-- Begin EXTRACTED MATERIAL --

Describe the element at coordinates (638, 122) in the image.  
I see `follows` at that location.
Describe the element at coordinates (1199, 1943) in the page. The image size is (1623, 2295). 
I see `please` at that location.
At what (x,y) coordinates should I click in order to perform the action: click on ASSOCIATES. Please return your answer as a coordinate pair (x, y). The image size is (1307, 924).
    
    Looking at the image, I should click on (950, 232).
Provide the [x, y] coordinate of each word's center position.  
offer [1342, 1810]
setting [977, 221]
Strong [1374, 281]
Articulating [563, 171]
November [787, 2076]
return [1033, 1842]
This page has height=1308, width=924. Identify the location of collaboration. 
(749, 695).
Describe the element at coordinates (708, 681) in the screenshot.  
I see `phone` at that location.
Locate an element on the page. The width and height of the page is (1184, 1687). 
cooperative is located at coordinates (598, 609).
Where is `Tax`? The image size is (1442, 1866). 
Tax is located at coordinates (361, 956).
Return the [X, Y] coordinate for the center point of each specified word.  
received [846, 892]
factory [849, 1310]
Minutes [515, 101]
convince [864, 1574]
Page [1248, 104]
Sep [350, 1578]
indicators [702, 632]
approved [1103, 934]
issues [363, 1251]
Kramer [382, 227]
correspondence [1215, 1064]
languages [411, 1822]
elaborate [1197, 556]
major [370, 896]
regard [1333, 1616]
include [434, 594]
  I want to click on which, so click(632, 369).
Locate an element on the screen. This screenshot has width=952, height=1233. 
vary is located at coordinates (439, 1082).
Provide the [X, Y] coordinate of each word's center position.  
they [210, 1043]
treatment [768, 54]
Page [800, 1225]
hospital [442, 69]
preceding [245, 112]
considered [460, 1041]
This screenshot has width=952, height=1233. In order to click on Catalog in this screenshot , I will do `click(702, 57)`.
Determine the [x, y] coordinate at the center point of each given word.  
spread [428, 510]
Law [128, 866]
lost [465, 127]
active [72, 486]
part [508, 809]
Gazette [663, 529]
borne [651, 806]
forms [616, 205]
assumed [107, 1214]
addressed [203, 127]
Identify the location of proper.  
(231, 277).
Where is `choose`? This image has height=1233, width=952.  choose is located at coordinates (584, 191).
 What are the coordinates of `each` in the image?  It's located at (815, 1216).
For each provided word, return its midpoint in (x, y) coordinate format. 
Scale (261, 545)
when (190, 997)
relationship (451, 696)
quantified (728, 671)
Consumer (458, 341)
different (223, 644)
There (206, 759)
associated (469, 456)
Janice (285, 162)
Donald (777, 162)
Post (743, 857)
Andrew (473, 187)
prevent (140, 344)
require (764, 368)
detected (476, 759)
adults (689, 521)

-- End EXTRACTED MATERIAL --

__THE REQUEST__
Please return the items in the part that opens with the line containing "Identify the location of proper." and closes with the line containing "require (764, 368)", both lines included, repeating each line verbatim.

__CORRECT OUTPUT__
Identify the location of proper.  
(231, 277).
Where is `choose`? This image has height=1233, width=952.  choose is located at coordinates (584, 191).
 What are the coordinates of `each` in the image?  It's located at (815, 1216).
For each provided word, return its midpoint in (x, y) coordinate format. 
Scale (261, 545)
when (190, 997)
relationship (451, 696)
quantified (728, 671)
Consumer (458, 341)
different (223, 644)
There (206, 759)
associated (469, 456)
Janice (285, 162)
Donald (777, 162)
Post (743, 857)
Andrew (473, 187)
prevent (140, 344)
require (764, 368)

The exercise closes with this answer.